## Selected text
● ● ● ●
White to undergo season-ending surgery

July 17th, 2021

ANAHEIM -- will undergo season-ending hip surgery in the coming days, Mariners manager Scott Servais said ahead of the club’s three-game series opener against the Angels on Friday.

Dr. Thomas Bird in Nashville will perform the procedure, and the decision by Seattle’s first baseman comes after more than two months of recovery and rehab for the left hip flexor strain that became far more severe than he or the club had anticipated.

“He was trying to work through where he was at, and could he get back and try to get back on the field for us this year? He decided what’s best for him was to go ahead and have surgery,” Servais said.

Asked about it last weekend, Mariners general manager Jerry Dipoto was confident that if White did undergo surgery that he would be prepared for Spring Training in 2022.

Ty France has played 33 of the club’s 43 games since the reigning American League Gold Glove Award winner White went down. Though his defense is not as strong as White’s -- nearly no one’s is -- first base is France’s natural position, and he figures to stay there for the rest of the season. Catcher Luis Torrens will also be used there.

Torrens to move around
Speaking of, Torrens’ bat has been strong enough to warrant regular playing time, but now that No. 6 prospect Cal Raleigh is up and will be starting more often than not at catcher, the Mariners will move Torrens around more to allocate him at-bats. This has been the thinking for a few weeks now, with Torrens increasing his infield practice reps pregame.

“You will see him playing first base at times, you will see him catch again also, but he'll be the guy who gets moved around [to get] a little bit more work,” Servais said. “Cal and Morph will be doing the majority of the catching.”

Torrens will also slot in at DH, almost certainly in every game started by a lefty; he has an .866 OPS against southpaws. But first base isn’t foreign to him -- he played there sparingly while coming up in the Yankees’ organization.

Pressing on without Santiago
The Mariners will be down a 26-man roster spot until July 27 after Héctor Santiago’s 10-game suspension was upheld on Thursday. That puts Seattle in a far more precarious spot given that Justus Sheffield’s rotation spot will come up twice while Santiago is sidelined, first on Tuesday in Denver.
● ● ● ●
## Information supplied
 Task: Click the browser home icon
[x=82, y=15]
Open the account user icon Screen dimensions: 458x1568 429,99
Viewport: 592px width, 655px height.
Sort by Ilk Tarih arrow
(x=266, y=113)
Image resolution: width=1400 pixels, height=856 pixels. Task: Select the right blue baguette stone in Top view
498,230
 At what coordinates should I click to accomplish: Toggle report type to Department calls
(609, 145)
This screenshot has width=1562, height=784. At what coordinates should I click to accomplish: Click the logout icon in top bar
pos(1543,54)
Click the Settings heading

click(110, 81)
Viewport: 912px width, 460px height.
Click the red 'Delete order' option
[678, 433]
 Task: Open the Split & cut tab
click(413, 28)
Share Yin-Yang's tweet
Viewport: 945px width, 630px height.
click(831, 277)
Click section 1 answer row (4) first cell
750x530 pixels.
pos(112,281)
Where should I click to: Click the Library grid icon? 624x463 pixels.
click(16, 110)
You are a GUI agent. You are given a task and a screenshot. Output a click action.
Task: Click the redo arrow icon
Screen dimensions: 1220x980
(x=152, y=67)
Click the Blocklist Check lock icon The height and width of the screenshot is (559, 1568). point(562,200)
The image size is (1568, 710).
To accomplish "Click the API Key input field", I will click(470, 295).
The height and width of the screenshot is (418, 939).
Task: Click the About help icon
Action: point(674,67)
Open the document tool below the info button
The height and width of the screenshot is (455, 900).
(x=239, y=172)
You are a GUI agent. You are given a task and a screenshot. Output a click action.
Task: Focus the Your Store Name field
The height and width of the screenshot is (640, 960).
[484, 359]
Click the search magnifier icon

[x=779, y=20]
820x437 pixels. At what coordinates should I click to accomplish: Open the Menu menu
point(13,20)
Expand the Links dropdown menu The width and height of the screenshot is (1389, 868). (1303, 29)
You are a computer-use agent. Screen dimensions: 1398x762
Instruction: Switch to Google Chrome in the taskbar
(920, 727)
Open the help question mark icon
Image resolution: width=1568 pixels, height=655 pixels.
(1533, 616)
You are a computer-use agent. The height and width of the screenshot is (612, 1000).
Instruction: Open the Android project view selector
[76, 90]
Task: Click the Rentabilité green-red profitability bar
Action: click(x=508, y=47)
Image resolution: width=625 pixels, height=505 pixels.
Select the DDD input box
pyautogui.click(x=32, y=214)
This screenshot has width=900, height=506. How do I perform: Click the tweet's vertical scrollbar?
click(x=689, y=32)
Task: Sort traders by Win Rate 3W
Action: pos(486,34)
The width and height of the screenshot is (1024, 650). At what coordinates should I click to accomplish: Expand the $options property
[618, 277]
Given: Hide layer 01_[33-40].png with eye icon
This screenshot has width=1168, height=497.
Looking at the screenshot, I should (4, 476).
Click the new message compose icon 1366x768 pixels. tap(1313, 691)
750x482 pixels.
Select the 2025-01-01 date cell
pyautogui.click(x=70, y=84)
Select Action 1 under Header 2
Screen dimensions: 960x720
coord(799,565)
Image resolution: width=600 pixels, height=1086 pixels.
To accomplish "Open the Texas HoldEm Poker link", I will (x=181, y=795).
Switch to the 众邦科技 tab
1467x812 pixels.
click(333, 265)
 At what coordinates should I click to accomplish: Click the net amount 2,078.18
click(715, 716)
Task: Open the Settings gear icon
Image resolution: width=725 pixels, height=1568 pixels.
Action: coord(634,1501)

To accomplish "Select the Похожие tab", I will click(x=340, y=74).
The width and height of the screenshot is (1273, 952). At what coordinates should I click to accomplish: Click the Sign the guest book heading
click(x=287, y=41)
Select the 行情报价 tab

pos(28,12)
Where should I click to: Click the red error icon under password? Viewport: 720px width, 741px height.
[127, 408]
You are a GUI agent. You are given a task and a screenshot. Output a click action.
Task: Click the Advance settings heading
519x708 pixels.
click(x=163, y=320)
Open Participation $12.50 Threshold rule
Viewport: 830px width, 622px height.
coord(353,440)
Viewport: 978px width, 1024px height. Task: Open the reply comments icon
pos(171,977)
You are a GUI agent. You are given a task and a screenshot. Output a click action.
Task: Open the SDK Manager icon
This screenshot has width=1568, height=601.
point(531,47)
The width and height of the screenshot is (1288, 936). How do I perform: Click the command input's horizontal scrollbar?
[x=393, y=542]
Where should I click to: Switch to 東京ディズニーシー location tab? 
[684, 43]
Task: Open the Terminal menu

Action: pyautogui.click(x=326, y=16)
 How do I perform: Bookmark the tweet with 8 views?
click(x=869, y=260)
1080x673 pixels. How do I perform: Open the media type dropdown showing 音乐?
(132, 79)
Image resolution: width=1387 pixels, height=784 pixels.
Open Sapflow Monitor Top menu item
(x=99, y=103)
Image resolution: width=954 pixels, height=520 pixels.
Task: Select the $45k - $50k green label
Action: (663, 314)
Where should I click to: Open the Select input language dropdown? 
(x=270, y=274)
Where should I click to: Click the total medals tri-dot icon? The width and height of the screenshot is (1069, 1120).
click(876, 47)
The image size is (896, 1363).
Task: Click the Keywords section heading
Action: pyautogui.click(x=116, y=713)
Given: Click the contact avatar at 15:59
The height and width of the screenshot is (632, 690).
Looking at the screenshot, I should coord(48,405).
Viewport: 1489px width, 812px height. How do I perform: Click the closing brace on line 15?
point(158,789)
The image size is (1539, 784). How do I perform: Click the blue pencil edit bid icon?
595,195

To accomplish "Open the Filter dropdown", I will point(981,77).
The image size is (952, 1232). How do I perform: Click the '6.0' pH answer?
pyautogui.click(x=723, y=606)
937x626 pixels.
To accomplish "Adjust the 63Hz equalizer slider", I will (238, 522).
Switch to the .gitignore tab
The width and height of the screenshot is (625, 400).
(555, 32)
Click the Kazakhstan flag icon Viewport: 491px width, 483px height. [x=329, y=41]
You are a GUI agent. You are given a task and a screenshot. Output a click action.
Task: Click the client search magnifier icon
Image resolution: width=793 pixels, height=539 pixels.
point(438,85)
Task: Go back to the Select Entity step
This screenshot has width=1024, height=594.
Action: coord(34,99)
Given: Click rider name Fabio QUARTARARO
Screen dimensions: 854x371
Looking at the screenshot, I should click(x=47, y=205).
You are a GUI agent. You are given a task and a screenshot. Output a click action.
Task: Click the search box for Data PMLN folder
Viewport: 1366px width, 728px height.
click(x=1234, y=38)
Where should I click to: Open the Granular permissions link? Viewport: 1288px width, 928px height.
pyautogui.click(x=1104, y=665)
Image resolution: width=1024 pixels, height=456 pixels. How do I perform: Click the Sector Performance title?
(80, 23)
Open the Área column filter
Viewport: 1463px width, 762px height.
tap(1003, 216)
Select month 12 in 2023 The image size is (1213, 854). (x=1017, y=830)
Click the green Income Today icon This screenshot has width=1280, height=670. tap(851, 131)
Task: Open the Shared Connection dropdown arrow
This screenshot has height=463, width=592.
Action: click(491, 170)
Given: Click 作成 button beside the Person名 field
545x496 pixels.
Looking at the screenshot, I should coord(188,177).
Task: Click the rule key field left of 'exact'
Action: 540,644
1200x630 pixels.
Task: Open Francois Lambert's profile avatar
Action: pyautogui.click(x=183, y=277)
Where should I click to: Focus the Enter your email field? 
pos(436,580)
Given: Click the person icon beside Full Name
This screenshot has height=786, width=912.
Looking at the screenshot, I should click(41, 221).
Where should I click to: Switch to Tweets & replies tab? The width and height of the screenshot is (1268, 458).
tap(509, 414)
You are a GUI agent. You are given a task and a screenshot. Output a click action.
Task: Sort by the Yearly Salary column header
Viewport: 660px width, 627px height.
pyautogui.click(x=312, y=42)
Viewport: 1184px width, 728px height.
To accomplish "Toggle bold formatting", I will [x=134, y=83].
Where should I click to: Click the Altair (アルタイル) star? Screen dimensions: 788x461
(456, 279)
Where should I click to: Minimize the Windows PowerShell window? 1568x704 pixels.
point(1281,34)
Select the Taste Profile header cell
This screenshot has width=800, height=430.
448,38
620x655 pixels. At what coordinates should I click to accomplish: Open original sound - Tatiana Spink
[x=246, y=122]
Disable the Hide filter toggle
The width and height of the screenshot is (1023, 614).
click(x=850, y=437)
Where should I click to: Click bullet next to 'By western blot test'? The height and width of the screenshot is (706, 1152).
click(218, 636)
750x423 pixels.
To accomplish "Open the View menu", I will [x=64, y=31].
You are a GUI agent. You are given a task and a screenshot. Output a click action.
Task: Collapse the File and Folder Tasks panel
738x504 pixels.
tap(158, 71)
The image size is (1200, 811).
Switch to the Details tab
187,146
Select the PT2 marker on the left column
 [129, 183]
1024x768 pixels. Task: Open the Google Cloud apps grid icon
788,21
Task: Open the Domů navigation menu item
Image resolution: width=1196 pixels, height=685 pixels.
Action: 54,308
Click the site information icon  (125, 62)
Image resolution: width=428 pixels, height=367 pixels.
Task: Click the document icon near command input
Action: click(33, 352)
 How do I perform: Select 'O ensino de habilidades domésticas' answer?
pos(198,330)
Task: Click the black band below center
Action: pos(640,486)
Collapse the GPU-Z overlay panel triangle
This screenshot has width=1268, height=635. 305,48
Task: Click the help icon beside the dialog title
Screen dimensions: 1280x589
● ● ● ●
## Required work
1. From the Mariners article above the records, copy the stretch from "White to undergo" through "Angels on Friday.".
2. Answer these questions from the Mariners article that precedes the records:
(a) Which doctor will perform the hip surgery, and where?
(b) What OPS does Torrens have against southpaws?
(c) Until what date will the Mariners be down a 26-man roster spot?
3. Continue the Mariners article from its final sentence.

## Task responses
1.
White to undergo season-ending surgery

July 17th, 2021

ANAHEIM -- will undergo season-ending hip surgery in the coming days, Mariners manager Scott Servais said ahead of the club’s three-game series opener against the Angels on Friday.

2.
(a) Dr. Thomas Bird, in Nashville
(b) .866
(c) July 27

3.
It’s likely that the Mariners will turn to a bullpen day against the Rockies, and possibly the second time through on Monday, July 26, against Houston. But the question will be with who? Robert Dugger will almost certainly be in the mix, but a lot of how they navigate the next 10 games will hinge on circumstance and availability.

“We're going to have to mix and match how we do things out of our bullpen,” Servais said. “We really need to continue to lean on our starters, those guys, to get deep in ballgames, even on the nights maybe they don't have their ‘A’ game. The value of them continuing to go out there [and] give us possibly five or six innings, when they've already given up four or five runs [is] really, really valuable for us going forward in the short term. But we'll survive it. We will be fine. One thing about our team is, we're very resilient.”

Kelenic bats eighth
Jarred Kelenic’s second stint in the big leagues will begin with far less pomp, circumstance and pressure. Unlike his debut -- at home with an eager crowd, including his entire family, and batting leadoff -- Kelenic returns in a much quieter fashion to the very venue in which Servais told him on June 6 that the club was sending him back down to Triple-A Tacoma.

Kelenic batted eighth and started in center field on Friday, which just so happened to also mark his 22nd birthday -- a reminder of how young MLB Pipeline’s No. 4 overall prospect is as he attempts to navigate this rookie season.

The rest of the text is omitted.